Darren menghela nafas pelan, melihat bagaimana tawa itu muncul di wajah adiknya membuat Darren merasa tidak nyaman. Entah kenapa ia tidak rela melihat Revan tertawa karena orang lain.

"Seharusnya gue gak usah peduli, tapi kenapa rasanya gue gak rela?" Lirih Darren seraya mengamati kepergian ketiganya.

"Ngapain kamu?" Tanya Wira yang sukses membuat Darren mengalihkan atensinya kearah ayahnya.

"Papa?"

"Kamu ngapain disini? Udah makan?" Tanya Wira seraya mengusak pelan rambut putranya.

"Belum sih, kenapa pa?"

"Kebetulan banget, papa bawain makanan kesukaan kamu. Kita makan bareng ya?"

Darren tersenyum tipis sebelum akhirnya memilih mengikuti langkah Wira menuju meja makan. Sedangkan tidak jauh dari posisinya, sosok Revan tengah mengamati interaksi keduanya dalam diam.

"Salah gak sih kalau gue iri sama lo, Darr? Lo bisa ngerasain kasih sayang papa tanpa lo minta, sedangkan gue?" Lirih Revan lengkap dengan senyuman mirisnya.

"Lah katanya mau kedapur, tapi kok malah disini sih?" Tanya Adrian seraya menepuk pelan pundak Revan. Sedangkan Revan? Bukannya menjawab, laki - laki tersebut memilih membawa kembali langkahnya menuju kamar.

Ia bahkan lupa tujuan awalnya untuk mengambil minuman, setidaknya tepat setelah ia tidak sengaja melihat interaksi kakak dan juga ayahnya.

"Reee?" Adrian mengernyit bingung sebelum akhirnya memilih mengikuti langkah sahabatnya.

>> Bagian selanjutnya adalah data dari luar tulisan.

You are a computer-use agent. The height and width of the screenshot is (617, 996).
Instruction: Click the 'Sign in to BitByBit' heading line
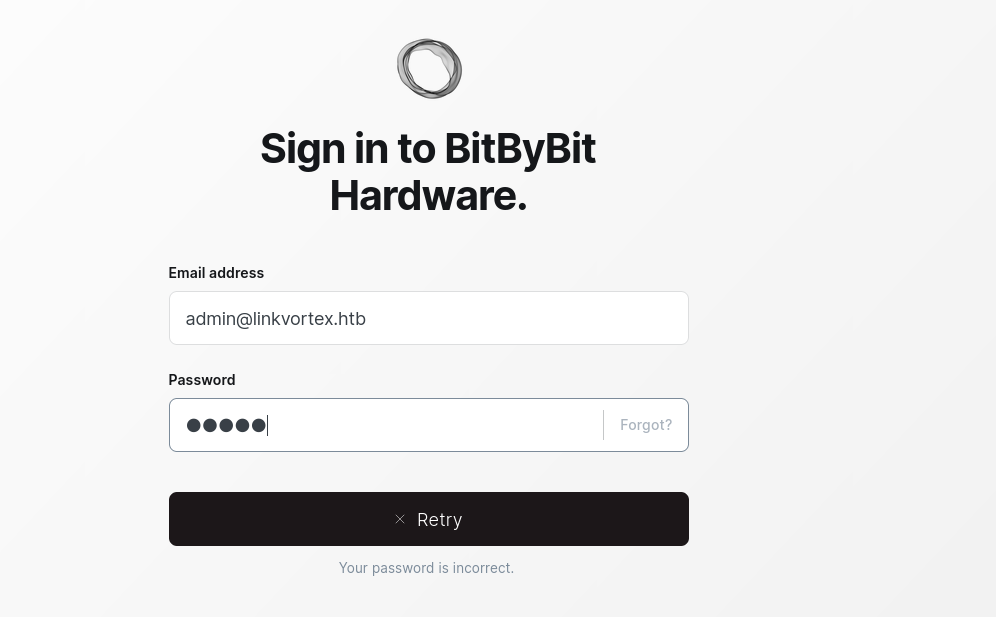428,149
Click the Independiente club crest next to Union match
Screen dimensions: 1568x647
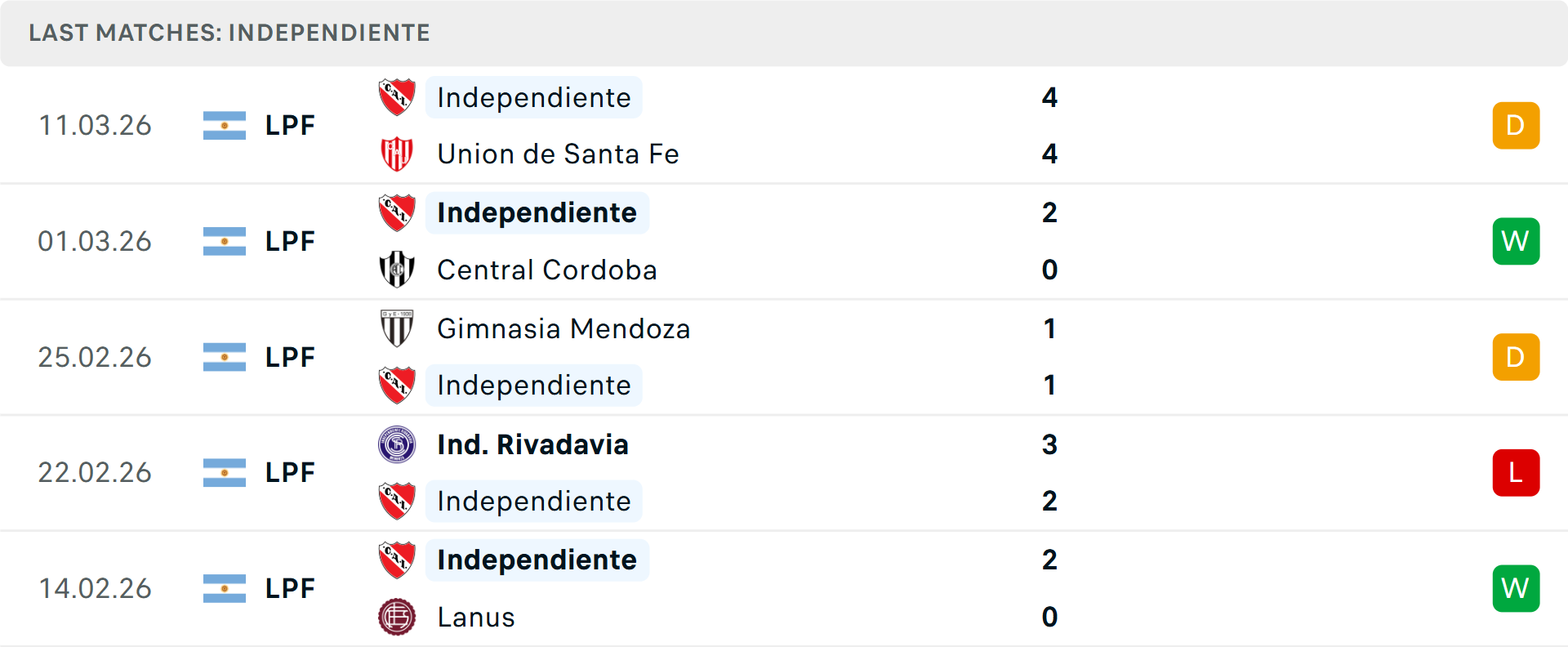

Revan tampak memasuki kamar, tatapannya kosong seiring dengan air matanya yang jatuh tanpa bisa ia cegah. Sedangkan disisi lain, Vano yang menyadari sesuatu pun langsung menghampiri Revan.

"Ree? Lo kenapa?"

"Adrian? Revan kenapa?" Merasa tidak mendapat jawaban dari Revan, Vano memilih untuk menanyakannya pada Adrian. Tapi alih - alih mendapat jawaban, laki - laki tersebut hanya bisa menggelengkan kepalanya pelan. Karena pada kenyataannya, Adrian memang tidak tau apa - apa.

"Salah gak sih kalau gue iri sama saudara gue sendiri?" Lirih Revan seraya mengalihkan atensinya kearah Vano dan juga Adrian satu persatu.

"Reee?"

"Cengeng banget ya gue? Lemah banget sumpah" lirihnya lagi yang langsung di jawab gelengan cepat oleh Vano.

"Lo kalau mau nangis, nangis aja gak papa. Selama itu bisa ngebuat lo lebih tenang, kenapa engga?" Ujar Vano seraya mengusap air mata Revan dengan lembut.

"Gue cuma pengen ngerasain kasih sayang bokap gue, tapi kenapa rasanya mustahil banget?"

"Kadang gue iri sama Darren, dia bahkan bisa ngerasain kasih sayang bokap tanpa diminta sekalipun. Sedangkan gue? Gue mintapun dia gak pernah peduli"

"Gue anaknya bukan sih? Kenapa gue ngerasa perlakuan dia ke gue beda banget?" Lirih Revan seraya menundukkan kepalanya pelan.

"Gue punya keluarga, tapi gue ngerasa kaya gak punya keluarga sama sekali" lanjut Revan lagi, sedangkan baik Vano maupun Adrian memilih menjadi pendengar yang baik.

"Ree, kalaupun mereka gak pernah nganggep lo ada. Seenggaknya lo gak lupa kalau lo masih punya kita, Ree"

"Gue capek, Van" lirih Revan yang sukses membuat Vano menarik sosok tersebut kedalam pelukannya. Karena pada kenyataannya, Vano paling tidak tega jika harus melihat Revan seterluka ini.

"Gue yakin lo bisa, Ree. Gue yakin lo bisa"

"Boleh gak sih gue nyerah? Gue bener - bener udah capek. Rasanya sakit banget, Van" lirih Revan seraya menggigit ujung bibirnya. Air matanya bahkan jatuh tanpa bisa ia cegah. Bisa di bilang jika saat ini adalah titik terendah dalam hidupnya.

Kata kata Darren dan juga ayahnya sukses membuat Revan merasa tidak berguna sama sekali. Seolah - olah keberadaanya benar - benar menjadi benalu di keluarganya sendiri.

"Gue capekk hikss"

"Gue capekkk"

Vano terlihat mengeratkan pelukannya, sedangkan disisi lain sosok Adrian tengah berusaha mati - matian untuk menahan tangisnya. Mereka bahkan bisa ikut merasakan bagaimana terlukanya Revan saat ini.